18+
реклама
18+
Бургер менюБургер меню

Федор Шаляпин – Страницы из моей жизни. Маска и душа (страница 104)

18

— Невинных людей убивают, негодяи!

И хотя в этот самый вечер я пел в Дворянском собрании, одна у меня была тогда с Горьким правда.

Понятно, с какой радостной гордостью я слушал от Горького ко мне обращенные слова:

— Что бы мне про тебя ни говорили плохого, Федор, я никогда не поверю. Не верь и ты, если тебе скажут что-нибудь плохое обо мне.

И еще помню:

— Как бы дороги наши когда-нибудь ни разошлись, я тебя буду любить. Даже твоего Сусанина любить не перестану.

И действительно, любовь Горького, его преданность мне, его доверие я много раз в жизни испытал. Крепко держал свое слово Горький.

Когда я во время большевистской революции, совестясь покинуть родную страну и мучась сложившейся обстановкой жизни и работы, спрашивал Горького как брата, что же, он думает, мне делать, его чувство любви ответило мне:

— Ну, теперь, брат, я думаю, тебе надо отсюдова уехать.

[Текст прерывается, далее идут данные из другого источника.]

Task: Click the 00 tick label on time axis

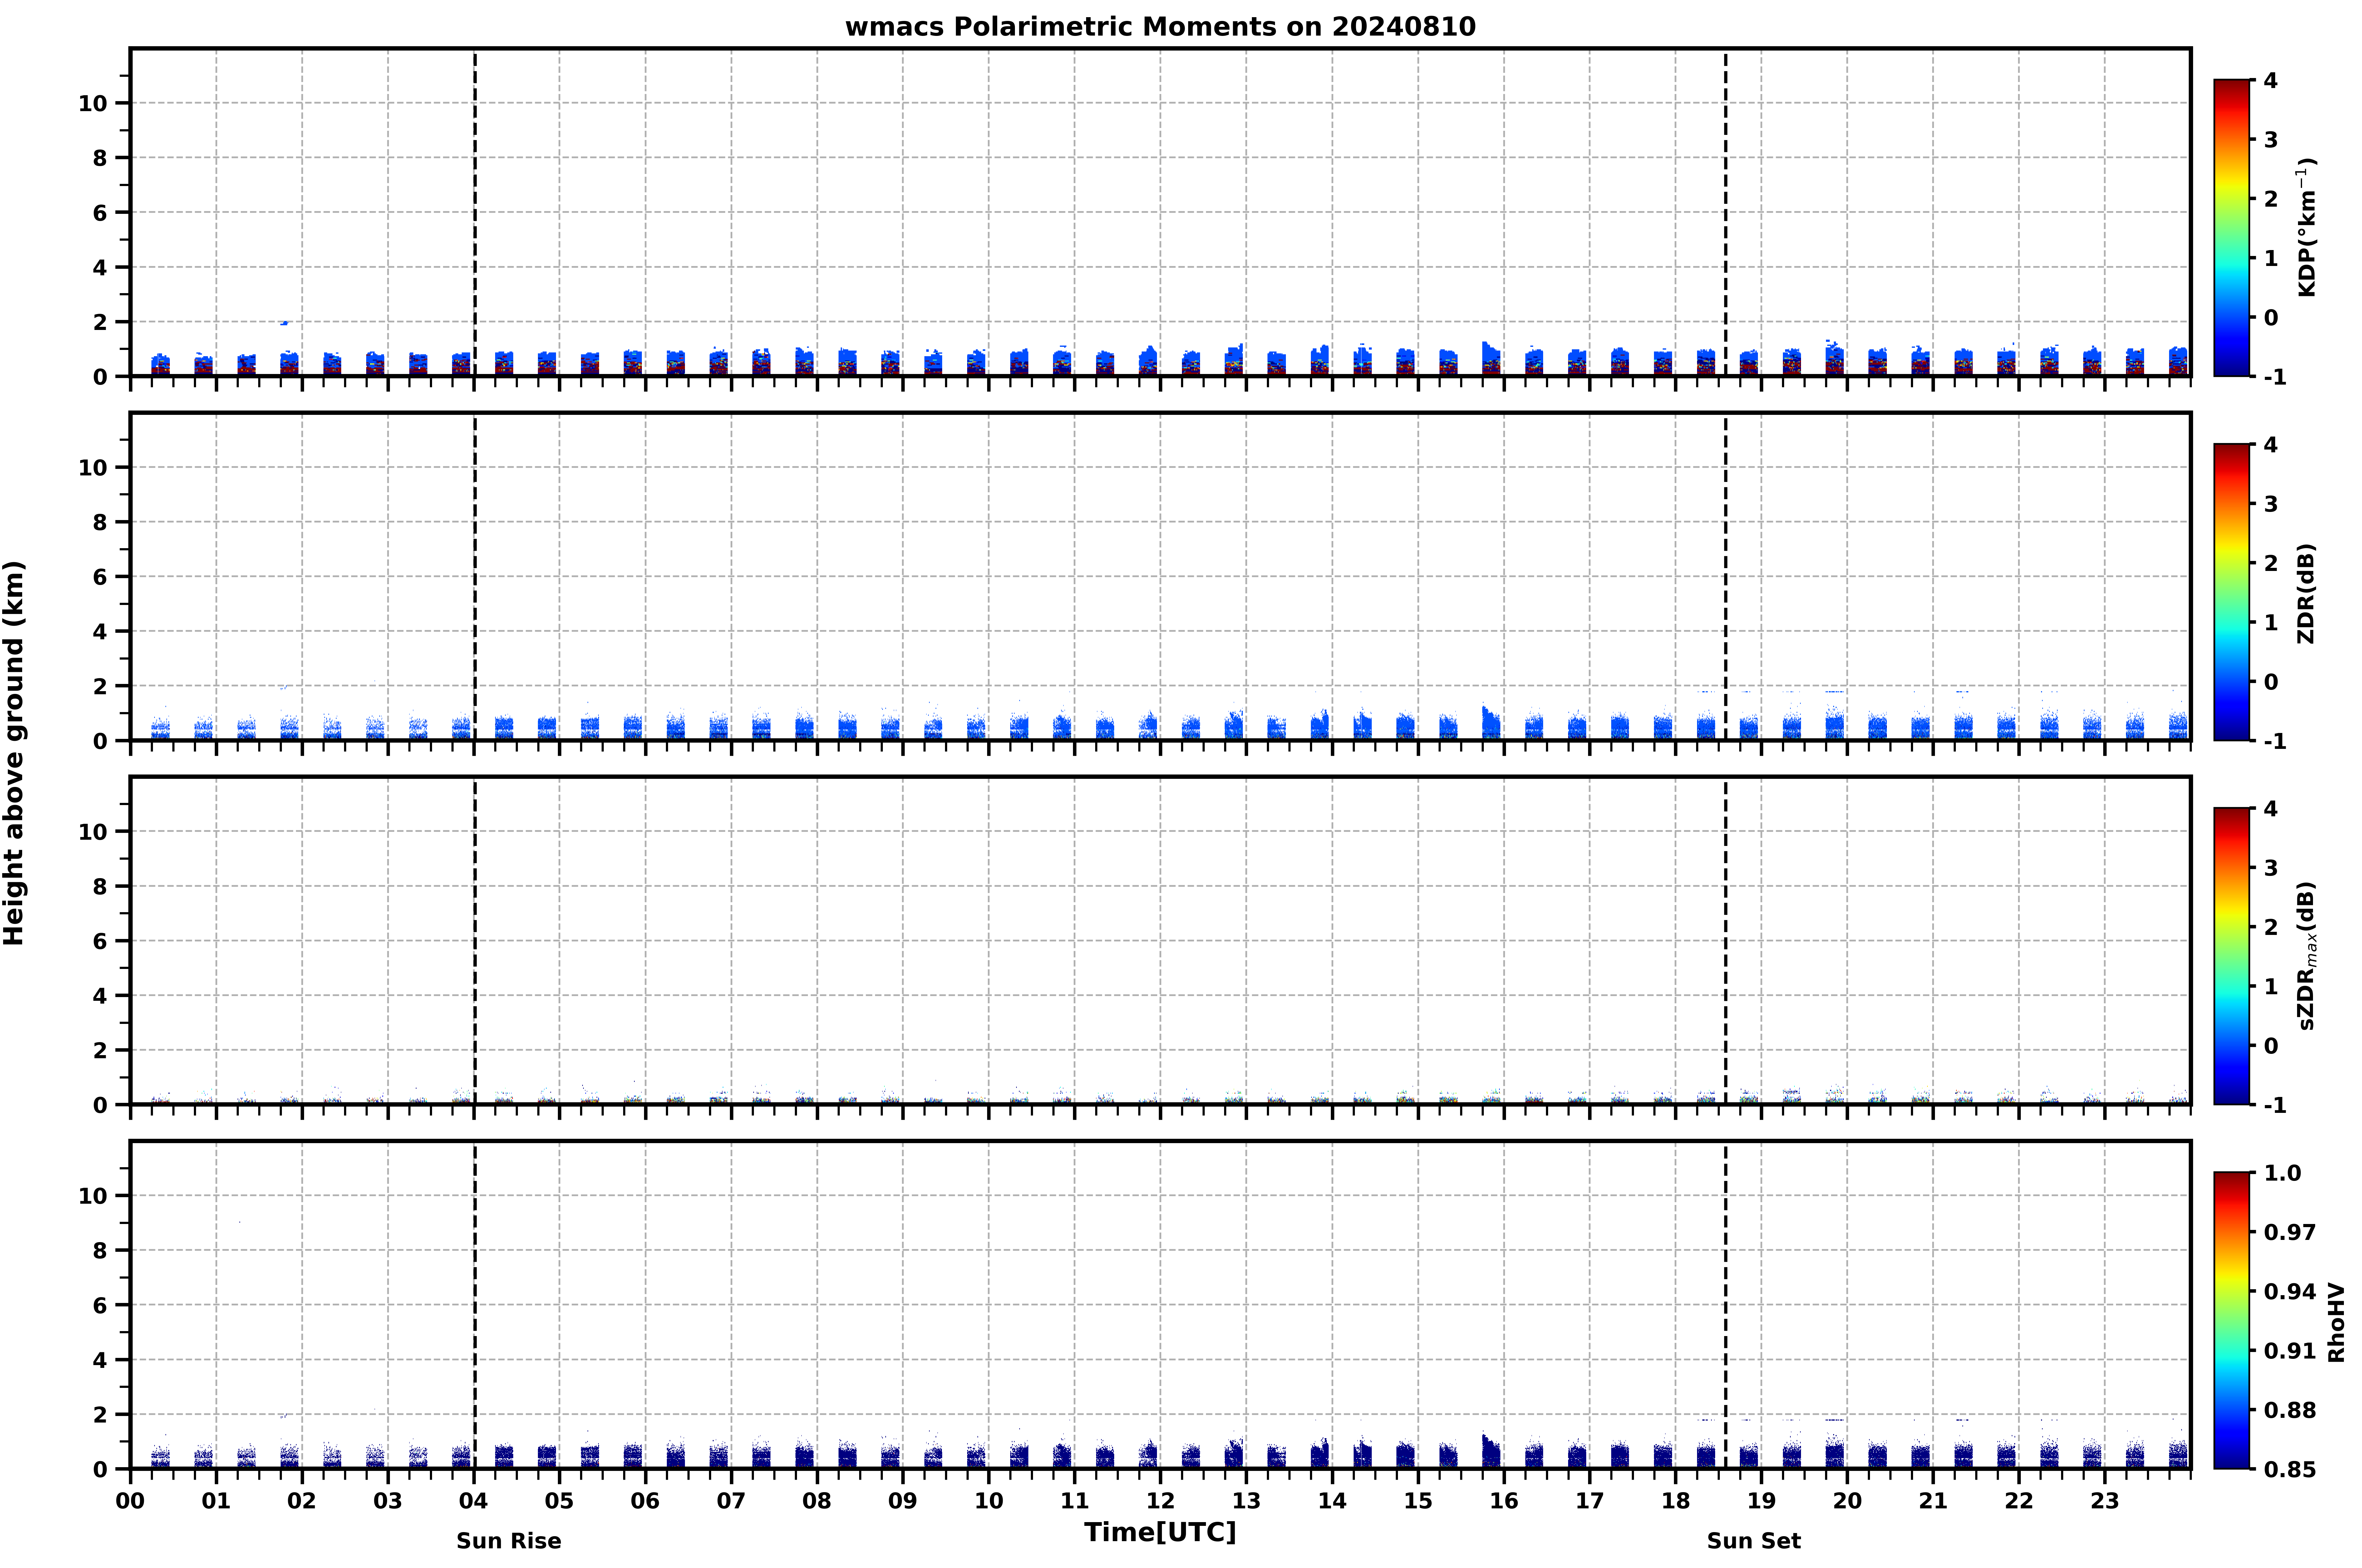Action: coord(130,1501)
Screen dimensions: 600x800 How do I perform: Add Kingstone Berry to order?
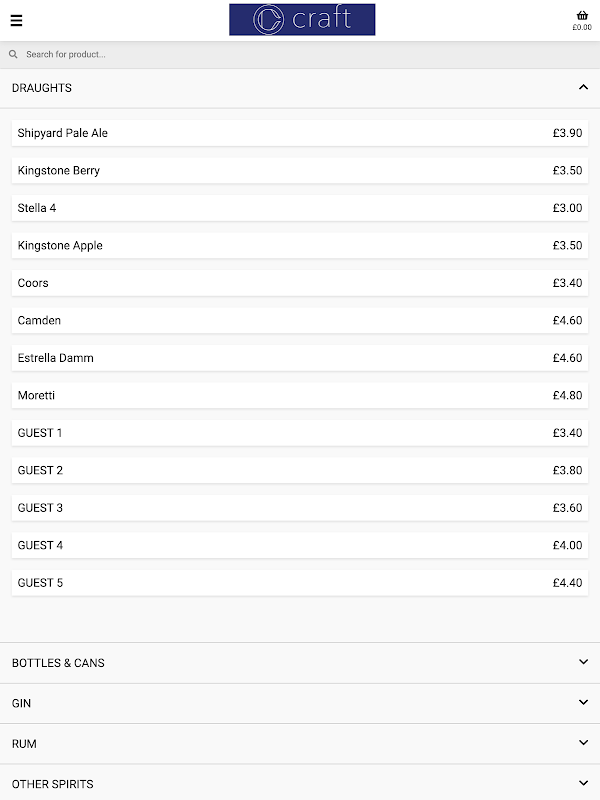tap(300, 170)
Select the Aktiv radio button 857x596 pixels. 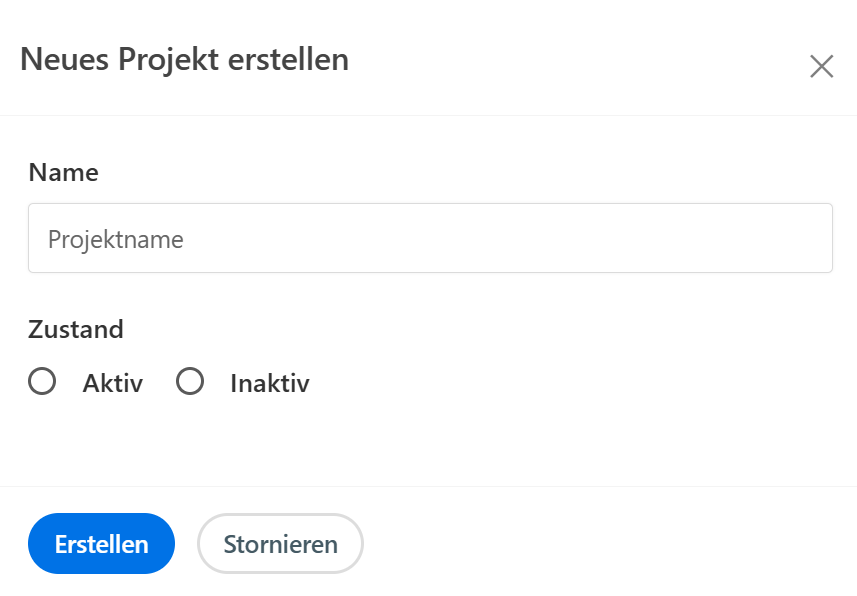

Отсюдова — это значило — из России.

Я уехал гораздо, впрочем, позже его совета, но уехал. Я уже прожил порядочное время за границей, как однажды получил письмо от Горького с предложением вернуться в Советский Союз. Вспоминая, как мне было там тяжело жить и работать, и не понимая, почему изменилось мнение Алексея Максимовича, я ему ответил, что ехать в Россию мне сейчас не хотелось бы. И выяснил откровенно причины. Писал я об этом Горькому на Капри. Конечно, Алексей Максимович в это время уже съездил в Россию и, вероятно, усмотрел для меня новую, определенную возможность там жить и работать. Но я в эту возможность, каюсь, не поверил. Так временно вопрос о моем отношении к возвращению в Россию повис в воздухе. Горький к нему не возвращался. Однако позже, когда мне случилось быть в Риме (я там пел спектакли), я встретился с Горьким лично. Все еще дружески, Алексей Максимович мне снова тогда сказал, что необходимо, чтобы я ехал на родину. Я снова и более решительно отказался, сказав, что ехать туда не хочу. Не хочу потому, что не имею веры в возможность для меня там жить и работать, как я понимаю жизнь и работу. И не то что я боюсь кого-нибудь из правителей или вождей в отдельности, я боюсь, так сказать, всего уклада отношений, боюсь «аппарата»… Самые лучшие намерения в отношении меня любого из вождей могут остаться праздными. В один прекрасный день какое-нибудь собрание, какая-нибудь коллегия могут уничтожить все, что мне обещано. Я, например, захочу поехать за границу, а меня оставят, заставят, и нишкни — никуда не выпустят. А там ищи виноватого, кто подковал зайца. Один скажет, что это от него не зависит, другой скажет: «вышел новый декрет», а тот, кто обещал и кому поверил, разведет руками и скажет:

— Батюшка, это же революция, пожар. Как вы можете претендовать на меня?..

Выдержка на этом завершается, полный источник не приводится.